Panelists were asked how they would use a pot of money if they had one to improve road safety in the most effective way. Responses included:
To gain political will by demonstrating what successes have been achieved and that can be replicated, using media, awards for successful work etc.
To address speed management because “that is where we would get the biggest bang for our buck.”
Session Three: Road Safety and the Sustainable Development Goals
Matthew Baldwin, European Road Safety Coordinator, Directorate General for Mobility and Transport, European Commission
Laura Dolci, Head, United Nations Road Safety Trust Fund, United Nations Economic Commission for Europe (UNECE)

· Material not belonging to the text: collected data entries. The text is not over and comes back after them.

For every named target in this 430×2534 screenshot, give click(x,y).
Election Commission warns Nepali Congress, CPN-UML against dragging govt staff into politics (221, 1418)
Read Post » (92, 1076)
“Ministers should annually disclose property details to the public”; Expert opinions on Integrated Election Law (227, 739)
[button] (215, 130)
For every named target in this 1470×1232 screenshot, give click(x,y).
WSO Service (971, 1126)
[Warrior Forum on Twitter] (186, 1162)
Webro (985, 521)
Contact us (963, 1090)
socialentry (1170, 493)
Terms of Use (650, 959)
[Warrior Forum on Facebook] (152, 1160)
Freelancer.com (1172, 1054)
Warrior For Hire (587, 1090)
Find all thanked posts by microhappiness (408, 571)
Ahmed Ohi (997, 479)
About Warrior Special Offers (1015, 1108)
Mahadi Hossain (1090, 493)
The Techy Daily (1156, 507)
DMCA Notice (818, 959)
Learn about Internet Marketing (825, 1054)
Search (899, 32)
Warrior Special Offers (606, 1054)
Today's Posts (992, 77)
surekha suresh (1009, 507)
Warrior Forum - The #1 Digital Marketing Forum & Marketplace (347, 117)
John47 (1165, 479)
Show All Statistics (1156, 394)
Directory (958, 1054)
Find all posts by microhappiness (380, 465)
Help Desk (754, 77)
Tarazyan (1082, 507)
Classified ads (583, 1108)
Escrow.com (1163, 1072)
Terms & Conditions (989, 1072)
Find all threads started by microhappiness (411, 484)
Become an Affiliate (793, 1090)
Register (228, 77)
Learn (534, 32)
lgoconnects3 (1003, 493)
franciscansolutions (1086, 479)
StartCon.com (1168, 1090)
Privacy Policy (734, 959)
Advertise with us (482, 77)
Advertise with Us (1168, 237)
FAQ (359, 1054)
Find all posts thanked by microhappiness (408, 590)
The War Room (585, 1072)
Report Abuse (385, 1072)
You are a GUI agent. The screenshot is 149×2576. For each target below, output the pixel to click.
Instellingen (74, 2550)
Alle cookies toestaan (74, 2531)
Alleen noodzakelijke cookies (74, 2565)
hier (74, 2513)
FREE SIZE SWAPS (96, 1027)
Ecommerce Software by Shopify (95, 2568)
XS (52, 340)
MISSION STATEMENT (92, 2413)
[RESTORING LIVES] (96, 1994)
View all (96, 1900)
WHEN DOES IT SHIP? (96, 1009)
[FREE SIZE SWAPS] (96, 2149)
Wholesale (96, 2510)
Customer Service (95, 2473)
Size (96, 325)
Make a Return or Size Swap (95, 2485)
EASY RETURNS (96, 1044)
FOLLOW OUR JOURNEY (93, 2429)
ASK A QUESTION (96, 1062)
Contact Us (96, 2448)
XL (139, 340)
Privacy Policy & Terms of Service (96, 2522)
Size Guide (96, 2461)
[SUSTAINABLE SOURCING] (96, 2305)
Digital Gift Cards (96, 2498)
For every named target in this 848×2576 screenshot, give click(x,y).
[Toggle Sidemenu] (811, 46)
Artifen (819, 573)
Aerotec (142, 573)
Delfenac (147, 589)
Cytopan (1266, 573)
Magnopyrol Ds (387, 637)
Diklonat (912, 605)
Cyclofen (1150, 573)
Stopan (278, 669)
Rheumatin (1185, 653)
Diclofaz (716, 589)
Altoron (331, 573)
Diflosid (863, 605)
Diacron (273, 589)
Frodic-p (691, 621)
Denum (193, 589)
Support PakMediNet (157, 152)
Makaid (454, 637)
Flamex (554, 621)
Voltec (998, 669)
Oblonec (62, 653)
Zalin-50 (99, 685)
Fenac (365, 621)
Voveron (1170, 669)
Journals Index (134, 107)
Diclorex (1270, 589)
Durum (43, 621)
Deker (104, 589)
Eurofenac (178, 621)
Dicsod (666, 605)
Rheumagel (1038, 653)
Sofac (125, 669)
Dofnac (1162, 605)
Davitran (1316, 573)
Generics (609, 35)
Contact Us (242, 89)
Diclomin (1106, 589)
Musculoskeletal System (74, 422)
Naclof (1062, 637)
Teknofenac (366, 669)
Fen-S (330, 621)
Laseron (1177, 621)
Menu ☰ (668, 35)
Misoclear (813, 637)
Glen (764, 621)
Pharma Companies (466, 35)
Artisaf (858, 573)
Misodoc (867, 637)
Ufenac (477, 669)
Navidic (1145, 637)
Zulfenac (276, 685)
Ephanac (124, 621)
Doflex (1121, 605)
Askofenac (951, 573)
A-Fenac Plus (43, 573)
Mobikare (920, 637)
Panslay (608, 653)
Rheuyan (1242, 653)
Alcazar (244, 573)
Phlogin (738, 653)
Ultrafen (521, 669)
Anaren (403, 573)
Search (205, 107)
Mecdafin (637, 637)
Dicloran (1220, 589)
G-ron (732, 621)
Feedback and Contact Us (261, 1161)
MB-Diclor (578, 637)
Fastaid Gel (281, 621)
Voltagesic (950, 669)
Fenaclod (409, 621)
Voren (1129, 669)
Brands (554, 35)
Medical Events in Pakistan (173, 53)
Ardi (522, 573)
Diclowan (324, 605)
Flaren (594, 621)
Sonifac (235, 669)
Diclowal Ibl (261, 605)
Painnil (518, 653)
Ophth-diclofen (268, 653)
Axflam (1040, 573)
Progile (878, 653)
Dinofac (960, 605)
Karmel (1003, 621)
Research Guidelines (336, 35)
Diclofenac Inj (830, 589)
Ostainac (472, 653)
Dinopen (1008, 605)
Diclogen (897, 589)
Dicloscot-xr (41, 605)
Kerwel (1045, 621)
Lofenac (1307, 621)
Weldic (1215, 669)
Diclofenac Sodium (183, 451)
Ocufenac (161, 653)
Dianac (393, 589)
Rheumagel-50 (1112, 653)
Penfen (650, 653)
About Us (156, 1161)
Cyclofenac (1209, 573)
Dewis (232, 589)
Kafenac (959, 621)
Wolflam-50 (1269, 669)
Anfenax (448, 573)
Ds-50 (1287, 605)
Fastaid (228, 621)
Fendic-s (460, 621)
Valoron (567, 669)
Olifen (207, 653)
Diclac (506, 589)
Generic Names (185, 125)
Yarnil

Bright Oywaya, Executive Director, ASIRT – Kenya
Saul Billingsley, Executive Director, FIA Foundation
Moderated by David Ward, President and Chief Executive Officer, Towards Zero Foundation
“Really it’s been a decade of preparation, of mobilization, of building capacity. In a way, the real decade of action and implementation is the one that is coming.” David Ward
During the next decade we need to integrate road safety with other sectors including those focused on GDP impact and the environment.
We need to keep emphasizing the importance of the SDGs and in particular the cross-sectoral scope.
“What the SDG agenda has taught us: noone has the key alone.” Laura Dolci
We need to work out how to engage with other issues and leverage their strength to bring road safety up the agenda.
We must also be aware of the “competition”: other issues are also vying for attention and have good arguments for support.
“It’s like trying to get into a nightclub…We need to use the big guy to get us through the VIP door.” Saul Billingsley
NGOs have a valuable role to play: in Europe the reduction in road traffic injuries and deaths could not have come without the NGOs. UN agencies need to partner with NGOs and treat them as equal partners.